In higherX4Racine/hercacstables: Work with American Community Survey Tables through the US Census API

knitr::opts_chunk$set(
  collapse = TRUE,
  comment = "#>",
  fig.path = "man/figures/README-",
  out.width = "100%"
)

commanism <- function(.) {
    scales::label_comma(accuracy = 1)(.)
}

set.seed(42)

hercacstables

This package provides an R interface to the United States Census Bureau's data API. The primary focus, as per its name, is pulling information from the detailed tables of the American Community Survey.

Installation

You can install the development version from GitHub with:

# install.packages("remotes")
remotes::install_github("higherX4Racine/hercacstables")

Fetching data from the API

The main way that one uses hercacstables to interact with the Census API is the fetch_data() function.

A vanilla call to `fetch_data()`

Here is a modestly complicated use of the function without any setup or post-processing.

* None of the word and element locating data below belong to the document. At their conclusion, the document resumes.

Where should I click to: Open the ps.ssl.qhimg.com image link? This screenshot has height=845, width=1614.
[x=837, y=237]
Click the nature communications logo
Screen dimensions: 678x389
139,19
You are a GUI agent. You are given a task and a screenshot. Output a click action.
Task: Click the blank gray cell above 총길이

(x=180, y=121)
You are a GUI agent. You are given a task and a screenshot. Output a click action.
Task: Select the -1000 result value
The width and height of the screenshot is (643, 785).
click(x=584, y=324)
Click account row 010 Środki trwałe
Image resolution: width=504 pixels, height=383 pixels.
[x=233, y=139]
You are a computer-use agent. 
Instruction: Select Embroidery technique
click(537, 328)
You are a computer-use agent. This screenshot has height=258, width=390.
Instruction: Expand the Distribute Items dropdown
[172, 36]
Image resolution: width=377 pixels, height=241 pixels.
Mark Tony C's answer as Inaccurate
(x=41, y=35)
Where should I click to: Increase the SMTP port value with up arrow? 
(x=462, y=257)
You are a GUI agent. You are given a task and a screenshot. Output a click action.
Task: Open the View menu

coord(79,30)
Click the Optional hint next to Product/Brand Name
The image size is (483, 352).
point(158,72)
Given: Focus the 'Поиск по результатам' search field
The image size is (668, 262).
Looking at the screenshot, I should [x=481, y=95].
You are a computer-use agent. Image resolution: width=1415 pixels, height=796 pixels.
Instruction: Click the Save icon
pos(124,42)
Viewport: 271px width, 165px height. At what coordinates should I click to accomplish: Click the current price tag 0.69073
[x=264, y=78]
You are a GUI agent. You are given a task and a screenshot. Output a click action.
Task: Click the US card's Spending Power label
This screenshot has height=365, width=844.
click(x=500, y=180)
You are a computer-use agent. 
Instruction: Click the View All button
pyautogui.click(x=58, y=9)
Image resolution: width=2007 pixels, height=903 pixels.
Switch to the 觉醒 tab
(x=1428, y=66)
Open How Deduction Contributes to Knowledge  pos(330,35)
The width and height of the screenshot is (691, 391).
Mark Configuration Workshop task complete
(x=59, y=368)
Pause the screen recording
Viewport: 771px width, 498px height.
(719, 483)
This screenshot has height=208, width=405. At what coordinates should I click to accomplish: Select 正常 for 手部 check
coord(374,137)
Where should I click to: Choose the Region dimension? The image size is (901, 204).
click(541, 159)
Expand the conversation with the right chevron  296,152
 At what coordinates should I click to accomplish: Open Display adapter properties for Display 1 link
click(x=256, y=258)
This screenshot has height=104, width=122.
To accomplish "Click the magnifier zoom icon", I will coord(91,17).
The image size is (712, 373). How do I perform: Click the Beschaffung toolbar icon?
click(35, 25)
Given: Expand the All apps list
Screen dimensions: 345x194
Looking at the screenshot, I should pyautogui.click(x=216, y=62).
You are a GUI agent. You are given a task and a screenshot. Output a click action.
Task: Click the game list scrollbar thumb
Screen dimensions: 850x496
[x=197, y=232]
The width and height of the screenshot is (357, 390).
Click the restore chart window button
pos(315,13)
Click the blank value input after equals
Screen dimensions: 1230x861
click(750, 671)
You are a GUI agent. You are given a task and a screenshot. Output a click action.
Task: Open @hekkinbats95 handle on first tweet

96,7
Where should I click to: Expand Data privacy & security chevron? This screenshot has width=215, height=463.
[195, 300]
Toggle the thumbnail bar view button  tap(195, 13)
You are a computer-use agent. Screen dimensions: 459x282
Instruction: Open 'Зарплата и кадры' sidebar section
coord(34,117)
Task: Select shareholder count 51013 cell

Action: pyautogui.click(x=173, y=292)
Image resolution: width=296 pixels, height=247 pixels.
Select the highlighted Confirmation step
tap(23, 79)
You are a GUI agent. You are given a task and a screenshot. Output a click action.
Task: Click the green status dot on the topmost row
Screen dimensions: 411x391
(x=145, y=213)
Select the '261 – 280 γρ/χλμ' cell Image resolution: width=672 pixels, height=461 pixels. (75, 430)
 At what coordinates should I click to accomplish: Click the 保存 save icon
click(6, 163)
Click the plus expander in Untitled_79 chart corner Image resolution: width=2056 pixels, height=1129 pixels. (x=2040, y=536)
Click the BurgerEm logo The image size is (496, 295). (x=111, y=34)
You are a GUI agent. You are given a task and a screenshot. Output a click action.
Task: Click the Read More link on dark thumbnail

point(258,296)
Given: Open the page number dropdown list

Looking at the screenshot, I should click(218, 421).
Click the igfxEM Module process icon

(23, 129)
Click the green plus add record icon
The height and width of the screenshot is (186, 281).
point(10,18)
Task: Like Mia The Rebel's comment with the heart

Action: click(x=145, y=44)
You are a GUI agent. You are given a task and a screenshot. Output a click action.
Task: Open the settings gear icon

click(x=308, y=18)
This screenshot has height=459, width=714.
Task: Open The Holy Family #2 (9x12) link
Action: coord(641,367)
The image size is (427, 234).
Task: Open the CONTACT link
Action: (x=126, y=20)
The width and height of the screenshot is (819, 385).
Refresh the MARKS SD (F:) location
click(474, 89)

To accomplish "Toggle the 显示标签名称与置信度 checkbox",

#| label: fetch-pops-and-households
#| cache: true

POPS_AND_HOUSEHOLDS <- hercacstables::fetch_data(
    # the API works one year at a time
    year = hercacstables::most_recent_vintage("acs", "acs1"),

    # the API can only query one data source at a time
    survey_type = "acs",           # the American Community Survey
    table_or_survey_code = "acs1", # the 1-year dataset of the ACS

    # the API fetches values for one or more instances of a specific geography
    for_geo = "state",             # fetch values for entire states
    for_items = c(
        "11",                      # the District of Columbia
        "72"                       # Puerto Rico
    ),

    # the codes for the specific data that we are fetching
    variables = c(
        "NAME",                    # the geographic area's name
        "B01001_001E",             # the total number of people
        "B11002_002E",             # people in family households
        "B11002_012E"              # people in nonfamily households
    )
)

#| label: show-pops-and-households
#| echo: false
POPS_AND_HOUSEHOLDS |>
    dplyr::mutate(
        Value = commanism(.data$Value)
    ) |>
    knitr::kable(
        align = "lrlrrr"
    )

Best practice

The previous example is good enough for a README file. An approach centered on reusability is better for actual practice.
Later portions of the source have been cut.